A Seleção Brasileira se encontra em um cenário preocupante a menos de 50 dias para o início da Copa do Mundo. A equipe já sentiu a ausência de Rodrygo e agora enfrenta a possibilidade de perder Estêvão, que sofreu uma grave lesão na coxa direita e é pouco provável que participe do torneio.
Desde as edições iniciais do torneio, o Brasil, assim como outras seleções, passou por dificuldades relacionadas a lesões em Copas do Mundo. Um dos casos mais emblemáticos ocorreu em 1958, quando Pelé, com apenas 17 anos, destacou-se ao marcar seis gols em três partidas de mata-mata, levando o Brasil ao seu primeiro título. Contudo, no Mundial seguinte, a estrela enfrentou um revés inesperado.

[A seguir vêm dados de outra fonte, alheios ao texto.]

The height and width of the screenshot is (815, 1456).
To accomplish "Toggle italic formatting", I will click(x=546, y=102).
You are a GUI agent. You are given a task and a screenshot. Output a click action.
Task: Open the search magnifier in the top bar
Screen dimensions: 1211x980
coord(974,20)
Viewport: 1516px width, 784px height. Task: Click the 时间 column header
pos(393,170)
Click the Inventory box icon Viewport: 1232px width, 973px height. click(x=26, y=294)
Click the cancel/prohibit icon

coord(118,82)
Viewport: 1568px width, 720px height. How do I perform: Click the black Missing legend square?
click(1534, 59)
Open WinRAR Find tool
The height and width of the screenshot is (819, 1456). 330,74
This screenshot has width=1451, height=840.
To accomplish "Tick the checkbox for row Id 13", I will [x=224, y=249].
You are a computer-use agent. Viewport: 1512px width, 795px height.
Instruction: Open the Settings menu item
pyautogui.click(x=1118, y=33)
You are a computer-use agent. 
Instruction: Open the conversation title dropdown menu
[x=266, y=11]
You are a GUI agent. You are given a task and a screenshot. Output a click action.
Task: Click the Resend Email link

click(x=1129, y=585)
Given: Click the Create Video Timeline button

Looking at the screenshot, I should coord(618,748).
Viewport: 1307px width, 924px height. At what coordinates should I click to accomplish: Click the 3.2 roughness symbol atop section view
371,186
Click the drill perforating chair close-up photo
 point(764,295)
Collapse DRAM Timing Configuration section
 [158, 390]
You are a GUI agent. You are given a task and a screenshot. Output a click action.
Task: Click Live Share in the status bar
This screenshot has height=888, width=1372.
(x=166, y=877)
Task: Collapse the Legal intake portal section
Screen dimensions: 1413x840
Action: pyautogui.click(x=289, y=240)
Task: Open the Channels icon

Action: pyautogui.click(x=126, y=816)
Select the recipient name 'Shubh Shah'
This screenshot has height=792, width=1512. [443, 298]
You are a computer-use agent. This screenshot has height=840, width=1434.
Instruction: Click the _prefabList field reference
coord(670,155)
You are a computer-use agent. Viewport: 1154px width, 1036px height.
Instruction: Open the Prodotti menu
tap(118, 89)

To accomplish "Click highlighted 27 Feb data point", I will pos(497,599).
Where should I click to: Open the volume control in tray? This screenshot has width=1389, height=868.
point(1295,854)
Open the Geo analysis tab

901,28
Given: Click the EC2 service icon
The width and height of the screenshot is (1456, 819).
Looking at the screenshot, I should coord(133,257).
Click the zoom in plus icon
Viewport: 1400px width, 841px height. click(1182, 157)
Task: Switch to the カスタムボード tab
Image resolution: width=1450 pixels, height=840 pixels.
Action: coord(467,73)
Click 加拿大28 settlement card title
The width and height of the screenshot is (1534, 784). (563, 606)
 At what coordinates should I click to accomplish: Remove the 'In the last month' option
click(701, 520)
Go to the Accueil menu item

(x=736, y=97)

Durante o segundo jogo contra a Tchecoslováquia, Pelé lesionou a coxa esquerda e deixou o time com um atleta a menos, não conseguindo continuar na competição.
Apesar da ausência do jovem prodígio, o Brasil se reergueu, com Amarildo assumindo a posição de Pelé e Garrincha se destacando como o novo protagonista, garantindo o bicampeonato consecutivo.
Em 1966, a Seleção chegou à Inglaterra com a ambição de conquistar o tricampeonato consecutivo. A expectativa recaía sobre Pelé, que, titular na estreia contra a Bulgária, acabou se machucando devido à dureza do jogo europeu. Ele sofreu uma lesão no joelho direito, o que o afastou da segunda partida, contra a Hungria. A derrota para os húngaros complicou a situação do Brasil, e Pelé forçou seu retorno para o último jogo do grupo, contra Portugal. No entanto, as entradas duras dos adversários pioraram sua condição física, resultando em uma derrota por 3 a 1 e na promessa de Pelé de não disputar mais Copas do Mundo.
Outro momento marcante ocorreu na Copa de 1990, quando Careca, que se destacava como um dos principais centroavantes do Brasil, teve sua atuação comprometida por uma lesão. Naquela edição, o time comandado por Telê Santana enfrentou desafios e frustrações que impactaram sua trajetória no torneio.
Mais recentemente, na Copa do Mundo de 2014, Neymar, a grande estrela da Seleção, sofreu uma lesão na coluna durante a semifinal contra a Alemanha, após uma joelhada de Juan Pablo Zuñiga. A ausência de Neymar foi sentida, afetando o moral da equipe, que acabou sendo derrotada por 7 a 1, um resultado que entrou para a história do futebol brasileiro.